Collected data entries:

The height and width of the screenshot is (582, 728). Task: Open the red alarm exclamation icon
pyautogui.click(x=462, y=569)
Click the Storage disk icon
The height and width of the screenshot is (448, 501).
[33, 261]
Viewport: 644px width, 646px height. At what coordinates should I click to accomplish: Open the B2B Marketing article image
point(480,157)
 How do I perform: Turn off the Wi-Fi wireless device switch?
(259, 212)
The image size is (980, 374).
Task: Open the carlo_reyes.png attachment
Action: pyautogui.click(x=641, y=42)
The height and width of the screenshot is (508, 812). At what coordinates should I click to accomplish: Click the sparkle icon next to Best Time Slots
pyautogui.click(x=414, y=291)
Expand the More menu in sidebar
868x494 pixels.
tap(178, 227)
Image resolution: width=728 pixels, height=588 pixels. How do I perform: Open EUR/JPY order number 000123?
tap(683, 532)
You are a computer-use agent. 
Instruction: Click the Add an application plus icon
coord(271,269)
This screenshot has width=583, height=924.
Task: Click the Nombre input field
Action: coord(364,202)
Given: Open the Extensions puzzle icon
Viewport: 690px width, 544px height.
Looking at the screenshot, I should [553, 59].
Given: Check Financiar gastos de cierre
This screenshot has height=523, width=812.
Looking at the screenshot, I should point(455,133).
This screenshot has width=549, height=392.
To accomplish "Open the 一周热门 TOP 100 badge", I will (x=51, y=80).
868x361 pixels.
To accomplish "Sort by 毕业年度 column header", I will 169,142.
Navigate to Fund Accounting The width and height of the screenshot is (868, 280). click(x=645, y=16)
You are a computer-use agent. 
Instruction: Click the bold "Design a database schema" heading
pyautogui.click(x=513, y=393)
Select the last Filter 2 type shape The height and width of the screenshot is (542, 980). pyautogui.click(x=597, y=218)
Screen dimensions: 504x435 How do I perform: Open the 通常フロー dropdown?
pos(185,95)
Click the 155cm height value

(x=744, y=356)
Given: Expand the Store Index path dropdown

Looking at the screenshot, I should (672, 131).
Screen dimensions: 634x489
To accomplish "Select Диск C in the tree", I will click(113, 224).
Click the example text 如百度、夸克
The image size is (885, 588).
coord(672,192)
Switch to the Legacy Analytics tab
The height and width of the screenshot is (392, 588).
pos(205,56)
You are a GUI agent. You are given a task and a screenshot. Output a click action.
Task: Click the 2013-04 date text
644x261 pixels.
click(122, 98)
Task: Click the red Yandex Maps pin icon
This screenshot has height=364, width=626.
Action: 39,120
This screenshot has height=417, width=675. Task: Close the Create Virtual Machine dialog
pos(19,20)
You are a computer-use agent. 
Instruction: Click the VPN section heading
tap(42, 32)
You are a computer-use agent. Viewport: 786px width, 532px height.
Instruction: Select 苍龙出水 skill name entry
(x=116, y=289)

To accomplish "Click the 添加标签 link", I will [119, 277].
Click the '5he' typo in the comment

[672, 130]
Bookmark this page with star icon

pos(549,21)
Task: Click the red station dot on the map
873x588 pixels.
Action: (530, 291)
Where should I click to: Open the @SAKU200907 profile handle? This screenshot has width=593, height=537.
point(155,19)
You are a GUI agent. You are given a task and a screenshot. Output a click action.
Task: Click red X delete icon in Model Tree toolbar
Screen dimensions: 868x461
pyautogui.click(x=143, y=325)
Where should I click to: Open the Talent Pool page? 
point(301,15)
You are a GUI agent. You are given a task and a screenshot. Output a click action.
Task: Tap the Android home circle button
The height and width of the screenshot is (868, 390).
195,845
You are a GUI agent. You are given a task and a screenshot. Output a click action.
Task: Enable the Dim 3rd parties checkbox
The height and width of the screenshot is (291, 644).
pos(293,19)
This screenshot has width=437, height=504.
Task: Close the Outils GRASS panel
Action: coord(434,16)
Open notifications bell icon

- TASK GOAL -
Reproduce every record above exactly.

- RESPONSE BELOW -
The height and width of the screenshot is (582, 728). Task: Open the red alarm exclamation icon
pyautogui.click(x=462, y=569)
Click the Storage disk icon
The height and width of the screenshot is (448, 501).
[33, 261]
Viewport: 644px width, 646px height. At what coordinates should I click to accomplish: Open the B2B Marketing article image
point(480,157)
 How do I perform: Turn off the Wi-Fi wireless device switch?
(259, 212)
The image size is (980, 374).
Task: Open the carlo_reyes.png attachment
Action: pyautogui.click(x=641, y=42)
The height and width of the screenshot is (508, 812). At what coordinates should I click to accomplish: Click the sparkle icon next to Best Time Slots
pyautogui.click(x=414, y=291)
Expand the More menu in sidebar
868x494 pixels.
tap(178, 227)
Image resolution: width=728 pixels, height=588 pixels. How do I perform: Open EUR/JPY order number 000123?
tap(683, 532)
You are a computer-use agent. 
Instruction: Click the Add an application plus icon
coord(271,269)
This screenshot has width=583, height=924.
Task: Click the Nombre input field
Action: coord(364,202)
Given: Open the Extensions puzzle icon
Viewport: 690px width, 544px height.
Looking at the screenshot, I should [553, 59].
Given: Check Financiar gastos de cierre
This screenshot has height=523, width=812.
Looking at the screenshot, I should point(455,133).
This screenshot has width=549, height=392.
To accomplish "Open the 一周热门 TOP 100 badge", I will (x=51, y=80).
868x361 pixels.
To accomplish "Sort by 毕业年度 column header", I will 169,142.
Navigate to Fund Accounting The width and height of the screenshot is (868, 280). click(x=645, y=16)
You are a computer-use agent. 
Instruction: Click the bold "Design a database schema" heading
pyautogui.click(x=513, y=393)
Select the last Filter 2 type shape The height and width of the screenshot is (542, 980). pyautogui.click(x=597, y=218)
Screen dimensions: 504x435 How do I perform: Open the 通常フロー dropdown?
pos(185,95)
Click the 155cm height value

(x=744, y=356)
Given: Expand the Store Index path dropdown

Looking at the screenshot, I should (672, 131).
Screen dimensions: 634x489
To accomplish "Select Диск C in the tree", I will click(113, 224).
Click the example text 如百度、夸克
The image size is (885, 588).
coord(672,192)
Switch to the Legacy Analytics tab
The height and width of the screenshot is (392, 588).
pos(205,56)
You are a GUI agent. You are given a task and a screenshot. Output a click action.
Task: Click the 2013-04 date text
644x261 pixels.
click(122, 98)
Task: Click the red Yandex Maps pin icon
This screenshot has height=364, width=626.
Action: 39,120
This screenshot has height=417, width=675. Task: Close the Create Virtual Machine dialog
pos(19,20)
You are a computer-use agent. 
Instruction: Click the VPN section heading
tap(42, 32)
You are a computer-use agent. Viewport: 786px width, 532px height.
Instruction: Select 苍龙出水 skill name entry
(x=116, y=289)

To accomplish "Click the 添加标签 link", I will [119, 277].
Click the '5he' typo in the comment

[672, 130]
Bookmark this page with star icon

pos(549,21)
Task: Click the red station dot on the map
873x588 pixels.
Action: (530, 291)
Where should I click to: Open the @SAKU200907 profile handle? This screenshot has width=593, height=537.
point(155,19)
You are a GUI agent. You are given a task and a screenshot. Output a click action.
Task: Click red X delete icon in Model Tree toolbar
Screen dimensions: 868x461
pyautogui.click(x=143, y=325)
Where should I click to: Open the Talent Pool page? 
point(301,15)
You are a GUI agent. You are given a task and a screenshot. Output a click action.
Task: Tap the Android home circle button
The height and width of the screenshot is (868, 390).
195,845
You are a GUI agent. You are given a task and a screenshot. Output a click action.
Task: Enable the Dim 3rd parties checkbox
The height and width of the screenshot is (291, 644).
pos(293,19)
This screenshot has width=437, height=504.
Task: Close the Outils GRASS panel
Action: coord(434,16)
Open notifications bell icon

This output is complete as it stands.